The rsquared value is far from useful, so I'm going to pick the top variables based on p-values. I believe it would be more broadly useful from a business perspective to include different sorts of variables; in this case the top two months, the top two addition related variables, and the top two zipcodes based on rsquared values.

In [None]:
new_df = df[['logprice','sqft_above', 'bathrooms', 'zipcode_98004', 'zipcode_98112', 'month_2', 'month_4']]

## Statsmodel regression

In [None]:
# refitting the model
f = 'logprice ~ sqft_above + bathrooms + zipcode_98004 + zipcode_98112 + month_2 + month_4'
model = ols(formula=f, data=new_df).fit()
model.summary()

In [None]:
fig = sm.graphics.qqplot(model.resid, dist=stats.norm, line='45', fit=True)

Checking for normality.
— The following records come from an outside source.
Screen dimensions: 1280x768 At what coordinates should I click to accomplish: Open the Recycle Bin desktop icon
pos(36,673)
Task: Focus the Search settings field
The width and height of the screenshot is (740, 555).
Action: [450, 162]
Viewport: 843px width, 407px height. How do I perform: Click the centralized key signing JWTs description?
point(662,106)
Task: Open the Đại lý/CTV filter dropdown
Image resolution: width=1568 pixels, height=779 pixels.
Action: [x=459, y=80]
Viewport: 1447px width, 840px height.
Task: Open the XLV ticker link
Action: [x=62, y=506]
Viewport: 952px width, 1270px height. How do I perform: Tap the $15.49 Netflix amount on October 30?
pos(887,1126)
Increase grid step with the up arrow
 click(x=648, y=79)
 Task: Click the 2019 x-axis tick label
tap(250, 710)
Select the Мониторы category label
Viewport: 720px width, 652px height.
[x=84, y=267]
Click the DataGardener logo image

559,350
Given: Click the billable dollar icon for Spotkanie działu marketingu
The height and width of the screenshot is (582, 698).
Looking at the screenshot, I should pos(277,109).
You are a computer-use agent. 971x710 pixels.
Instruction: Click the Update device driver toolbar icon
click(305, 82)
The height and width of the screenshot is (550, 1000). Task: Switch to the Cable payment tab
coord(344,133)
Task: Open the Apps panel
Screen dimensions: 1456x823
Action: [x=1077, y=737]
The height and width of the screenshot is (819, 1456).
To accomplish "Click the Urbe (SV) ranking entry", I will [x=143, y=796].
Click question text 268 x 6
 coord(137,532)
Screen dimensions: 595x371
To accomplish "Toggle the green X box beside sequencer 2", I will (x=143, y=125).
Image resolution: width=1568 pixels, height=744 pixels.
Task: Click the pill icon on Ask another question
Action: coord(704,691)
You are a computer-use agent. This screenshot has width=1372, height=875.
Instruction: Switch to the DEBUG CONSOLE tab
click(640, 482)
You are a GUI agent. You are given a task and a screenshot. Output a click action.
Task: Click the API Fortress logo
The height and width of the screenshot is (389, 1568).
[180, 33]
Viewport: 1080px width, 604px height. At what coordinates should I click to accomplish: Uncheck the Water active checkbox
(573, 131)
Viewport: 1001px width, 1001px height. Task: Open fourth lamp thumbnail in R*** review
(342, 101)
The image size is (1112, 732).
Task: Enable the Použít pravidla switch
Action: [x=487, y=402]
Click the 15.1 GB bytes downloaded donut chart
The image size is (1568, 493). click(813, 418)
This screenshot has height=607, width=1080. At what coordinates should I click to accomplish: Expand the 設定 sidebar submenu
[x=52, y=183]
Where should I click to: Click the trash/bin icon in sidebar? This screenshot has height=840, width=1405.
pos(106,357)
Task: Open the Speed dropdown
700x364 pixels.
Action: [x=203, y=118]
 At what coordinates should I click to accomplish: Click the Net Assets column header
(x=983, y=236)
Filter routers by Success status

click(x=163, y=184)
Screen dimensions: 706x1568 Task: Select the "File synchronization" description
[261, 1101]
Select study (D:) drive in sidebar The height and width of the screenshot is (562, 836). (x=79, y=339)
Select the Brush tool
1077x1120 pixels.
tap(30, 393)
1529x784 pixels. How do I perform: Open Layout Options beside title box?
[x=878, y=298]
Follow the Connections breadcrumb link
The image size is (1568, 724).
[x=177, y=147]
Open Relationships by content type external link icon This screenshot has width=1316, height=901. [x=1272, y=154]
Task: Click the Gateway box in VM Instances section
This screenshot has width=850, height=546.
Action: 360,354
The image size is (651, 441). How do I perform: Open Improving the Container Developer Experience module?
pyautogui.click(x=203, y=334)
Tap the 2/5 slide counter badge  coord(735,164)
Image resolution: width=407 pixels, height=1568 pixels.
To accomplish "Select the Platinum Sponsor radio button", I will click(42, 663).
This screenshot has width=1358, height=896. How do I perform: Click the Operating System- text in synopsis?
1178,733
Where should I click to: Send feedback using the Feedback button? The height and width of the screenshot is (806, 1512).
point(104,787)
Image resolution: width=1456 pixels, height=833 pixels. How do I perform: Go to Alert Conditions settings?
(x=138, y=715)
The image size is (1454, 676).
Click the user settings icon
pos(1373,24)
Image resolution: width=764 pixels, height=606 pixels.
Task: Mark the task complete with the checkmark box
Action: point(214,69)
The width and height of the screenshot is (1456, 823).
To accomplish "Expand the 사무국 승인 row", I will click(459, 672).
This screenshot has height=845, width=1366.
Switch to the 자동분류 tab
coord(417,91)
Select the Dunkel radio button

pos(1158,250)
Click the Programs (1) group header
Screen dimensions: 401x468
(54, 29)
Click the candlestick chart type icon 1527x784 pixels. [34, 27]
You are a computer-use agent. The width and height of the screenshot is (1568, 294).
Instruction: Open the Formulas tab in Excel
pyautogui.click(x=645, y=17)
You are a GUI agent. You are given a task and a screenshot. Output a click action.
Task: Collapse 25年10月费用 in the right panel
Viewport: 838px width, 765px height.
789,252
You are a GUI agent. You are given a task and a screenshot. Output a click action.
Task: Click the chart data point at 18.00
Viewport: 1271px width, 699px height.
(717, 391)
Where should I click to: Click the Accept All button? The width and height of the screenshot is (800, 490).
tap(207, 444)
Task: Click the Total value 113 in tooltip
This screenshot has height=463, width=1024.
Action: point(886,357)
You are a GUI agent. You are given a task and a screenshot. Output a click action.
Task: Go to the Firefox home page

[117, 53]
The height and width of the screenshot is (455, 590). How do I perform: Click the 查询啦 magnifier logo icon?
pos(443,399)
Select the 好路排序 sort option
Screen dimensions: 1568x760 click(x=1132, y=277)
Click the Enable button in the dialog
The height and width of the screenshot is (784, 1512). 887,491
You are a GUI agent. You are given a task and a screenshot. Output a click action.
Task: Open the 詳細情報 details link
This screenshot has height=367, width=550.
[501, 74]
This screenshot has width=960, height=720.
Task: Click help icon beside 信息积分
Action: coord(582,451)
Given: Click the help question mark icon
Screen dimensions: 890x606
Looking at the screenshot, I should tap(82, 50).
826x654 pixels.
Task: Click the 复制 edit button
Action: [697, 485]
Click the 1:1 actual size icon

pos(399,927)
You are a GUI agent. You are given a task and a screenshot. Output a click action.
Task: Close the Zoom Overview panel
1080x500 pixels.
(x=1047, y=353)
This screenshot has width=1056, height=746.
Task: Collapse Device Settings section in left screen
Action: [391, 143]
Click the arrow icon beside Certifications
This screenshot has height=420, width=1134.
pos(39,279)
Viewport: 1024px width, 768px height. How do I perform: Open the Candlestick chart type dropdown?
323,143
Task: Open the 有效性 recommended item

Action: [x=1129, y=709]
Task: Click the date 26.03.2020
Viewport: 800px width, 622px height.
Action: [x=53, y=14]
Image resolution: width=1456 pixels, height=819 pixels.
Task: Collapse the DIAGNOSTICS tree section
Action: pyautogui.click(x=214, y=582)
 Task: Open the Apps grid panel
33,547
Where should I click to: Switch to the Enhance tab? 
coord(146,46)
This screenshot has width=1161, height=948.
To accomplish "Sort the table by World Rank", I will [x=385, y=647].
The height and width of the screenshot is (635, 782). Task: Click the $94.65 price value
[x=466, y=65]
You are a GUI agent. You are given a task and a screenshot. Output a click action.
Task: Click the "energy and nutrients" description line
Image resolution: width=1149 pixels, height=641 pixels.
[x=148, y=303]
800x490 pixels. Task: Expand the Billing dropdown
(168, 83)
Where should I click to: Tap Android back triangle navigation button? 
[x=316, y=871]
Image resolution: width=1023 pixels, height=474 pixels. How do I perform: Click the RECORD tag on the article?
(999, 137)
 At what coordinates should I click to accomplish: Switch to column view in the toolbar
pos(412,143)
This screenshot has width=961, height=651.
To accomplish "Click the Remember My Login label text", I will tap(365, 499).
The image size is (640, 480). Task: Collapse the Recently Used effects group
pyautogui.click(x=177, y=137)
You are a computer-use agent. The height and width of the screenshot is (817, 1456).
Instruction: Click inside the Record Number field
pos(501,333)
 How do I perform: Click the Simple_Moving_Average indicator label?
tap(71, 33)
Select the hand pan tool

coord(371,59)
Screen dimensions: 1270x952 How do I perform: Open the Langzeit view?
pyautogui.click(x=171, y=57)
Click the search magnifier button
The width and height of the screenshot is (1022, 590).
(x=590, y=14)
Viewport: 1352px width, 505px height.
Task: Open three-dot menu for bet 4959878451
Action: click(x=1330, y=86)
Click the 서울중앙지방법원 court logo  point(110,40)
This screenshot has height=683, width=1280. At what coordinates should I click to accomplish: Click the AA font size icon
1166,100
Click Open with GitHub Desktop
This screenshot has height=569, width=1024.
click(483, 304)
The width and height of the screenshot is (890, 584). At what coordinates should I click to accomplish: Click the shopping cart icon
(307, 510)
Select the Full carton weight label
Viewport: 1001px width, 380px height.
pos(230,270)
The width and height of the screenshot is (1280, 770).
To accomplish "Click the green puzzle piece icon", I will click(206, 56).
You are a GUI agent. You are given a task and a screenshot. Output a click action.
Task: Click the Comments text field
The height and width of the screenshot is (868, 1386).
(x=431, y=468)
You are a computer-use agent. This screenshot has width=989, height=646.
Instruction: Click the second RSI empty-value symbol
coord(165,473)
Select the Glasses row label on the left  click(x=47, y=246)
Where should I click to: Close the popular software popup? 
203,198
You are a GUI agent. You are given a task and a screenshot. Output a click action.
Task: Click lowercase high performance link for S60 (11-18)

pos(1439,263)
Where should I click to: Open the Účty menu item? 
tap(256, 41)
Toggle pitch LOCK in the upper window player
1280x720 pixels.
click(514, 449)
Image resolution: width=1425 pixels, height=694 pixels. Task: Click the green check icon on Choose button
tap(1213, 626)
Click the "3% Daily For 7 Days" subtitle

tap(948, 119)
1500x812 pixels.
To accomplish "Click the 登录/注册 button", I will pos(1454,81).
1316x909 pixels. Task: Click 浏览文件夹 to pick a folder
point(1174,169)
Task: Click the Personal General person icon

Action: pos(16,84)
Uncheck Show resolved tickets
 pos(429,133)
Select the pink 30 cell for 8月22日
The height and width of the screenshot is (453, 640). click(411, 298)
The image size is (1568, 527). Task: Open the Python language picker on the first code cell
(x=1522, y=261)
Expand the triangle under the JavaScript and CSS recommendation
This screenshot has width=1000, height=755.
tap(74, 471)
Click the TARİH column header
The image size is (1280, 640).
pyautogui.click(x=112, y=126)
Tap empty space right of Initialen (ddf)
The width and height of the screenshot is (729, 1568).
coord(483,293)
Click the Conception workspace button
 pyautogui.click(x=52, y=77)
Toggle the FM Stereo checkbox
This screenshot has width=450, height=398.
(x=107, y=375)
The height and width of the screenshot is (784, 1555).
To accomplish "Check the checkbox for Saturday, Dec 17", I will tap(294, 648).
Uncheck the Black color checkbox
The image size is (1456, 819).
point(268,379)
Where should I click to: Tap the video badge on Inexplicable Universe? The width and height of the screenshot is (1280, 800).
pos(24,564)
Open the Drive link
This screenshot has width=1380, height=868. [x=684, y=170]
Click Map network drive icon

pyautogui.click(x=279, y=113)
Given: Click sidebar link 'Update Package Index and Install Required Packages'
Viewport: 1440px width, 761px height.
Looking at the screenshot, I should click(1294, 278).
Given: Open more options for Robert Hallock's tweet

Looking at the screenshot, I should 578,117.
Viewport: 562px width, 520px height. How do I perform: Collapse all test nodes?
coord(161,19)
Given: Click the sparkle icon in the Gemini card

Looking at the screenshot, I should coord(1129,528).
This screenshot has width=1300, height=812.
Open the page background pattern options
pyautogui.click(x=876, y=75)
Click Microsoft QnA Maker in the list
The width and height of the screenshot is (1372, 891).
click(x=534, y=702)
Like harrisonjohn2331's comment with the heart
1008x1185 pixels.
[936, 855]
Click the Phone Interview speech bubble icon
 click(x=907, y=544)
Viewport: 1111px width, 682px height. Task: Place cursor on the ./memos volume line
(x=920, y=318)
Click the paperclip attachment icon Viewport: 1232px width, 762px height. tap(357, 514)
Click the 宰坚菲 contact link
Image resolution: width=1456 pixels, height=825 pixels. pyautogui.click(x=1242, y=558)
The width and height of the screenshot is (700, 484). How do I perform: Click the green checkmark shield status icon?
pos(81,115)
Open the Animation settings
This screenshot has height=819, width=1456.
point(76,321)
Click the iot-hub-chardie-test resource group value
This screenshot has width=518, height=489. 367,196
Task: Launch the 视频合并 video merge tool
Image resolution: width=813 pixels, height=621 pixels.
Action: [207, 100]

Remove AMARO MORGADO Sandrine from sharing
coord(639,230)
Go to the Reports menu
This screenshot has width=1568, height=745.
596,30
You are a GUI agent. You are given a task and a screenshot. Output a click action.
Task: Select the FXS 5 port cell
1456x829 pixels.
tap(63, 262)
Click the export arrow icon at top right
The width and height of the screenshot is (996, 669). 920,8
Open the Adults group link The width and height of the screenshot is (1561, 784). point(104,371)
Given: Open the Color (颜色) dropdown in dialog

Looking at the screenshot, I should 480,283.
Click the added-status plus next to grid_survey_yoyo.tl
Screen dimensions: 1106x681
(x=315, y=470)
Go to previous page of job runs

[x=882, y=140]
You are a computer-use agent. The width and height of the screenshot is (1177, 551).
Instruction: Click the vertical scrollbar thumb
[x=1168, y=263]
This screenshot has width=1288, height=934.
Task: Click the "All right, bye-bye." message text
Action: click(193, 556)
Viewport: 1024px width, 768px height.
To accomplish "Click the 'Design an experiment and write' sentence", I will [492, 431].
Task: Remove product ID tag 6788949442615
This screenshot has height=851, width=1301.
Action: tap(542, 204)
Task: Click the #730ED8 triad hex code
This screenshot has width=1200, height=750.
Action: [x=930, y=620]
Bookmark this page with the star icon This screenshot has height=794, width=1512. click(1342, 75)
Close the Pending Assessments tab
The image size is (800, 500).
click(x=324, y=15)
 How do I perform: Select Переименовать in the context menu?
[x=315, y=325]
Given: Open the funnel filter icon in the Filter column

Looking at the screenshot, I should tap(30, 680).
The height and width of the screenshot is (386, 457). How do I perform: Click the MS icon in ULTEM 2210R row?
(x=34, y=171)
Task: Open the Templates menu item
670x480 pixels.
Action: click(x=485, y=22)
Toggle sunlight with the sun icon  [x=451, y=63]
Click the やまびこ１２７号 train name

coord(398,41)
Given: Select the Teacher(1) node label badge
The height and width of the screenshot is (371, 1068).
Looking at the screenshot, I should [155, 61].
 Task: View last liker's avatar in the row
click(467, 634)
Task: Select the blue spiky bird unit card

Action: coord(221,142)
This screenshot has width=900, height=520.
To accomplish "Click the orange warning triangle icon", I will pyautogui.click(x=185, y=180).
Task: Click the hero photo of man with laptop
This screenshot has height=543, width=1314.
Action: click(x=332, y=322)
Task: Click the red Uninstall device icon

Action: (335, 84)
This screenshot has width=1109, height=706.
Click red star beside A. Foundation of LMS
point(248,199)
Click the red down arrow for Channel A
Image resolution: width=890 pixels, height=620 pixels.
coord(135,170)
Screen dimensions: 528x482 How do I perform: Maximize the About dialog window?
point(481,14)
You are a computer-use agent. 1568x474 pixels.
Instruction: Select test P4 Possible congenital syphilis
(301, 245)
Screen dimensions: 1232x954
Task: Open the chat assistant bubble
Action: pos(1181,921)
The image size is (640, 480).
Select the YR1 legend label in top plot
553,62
Looks very good

In [None]:
predictions = model_fit.predict(X_test)
plt.scatter(y_test,predictions)
plt.xlabel('Actual Price')
plt.ylabel('Predicted Price')

# Conclusion

The model was checked for the regression assumptions and appeared to pass. The r_squared value is somewhat low, however it the predictions compared to actual prices look reasonably linear.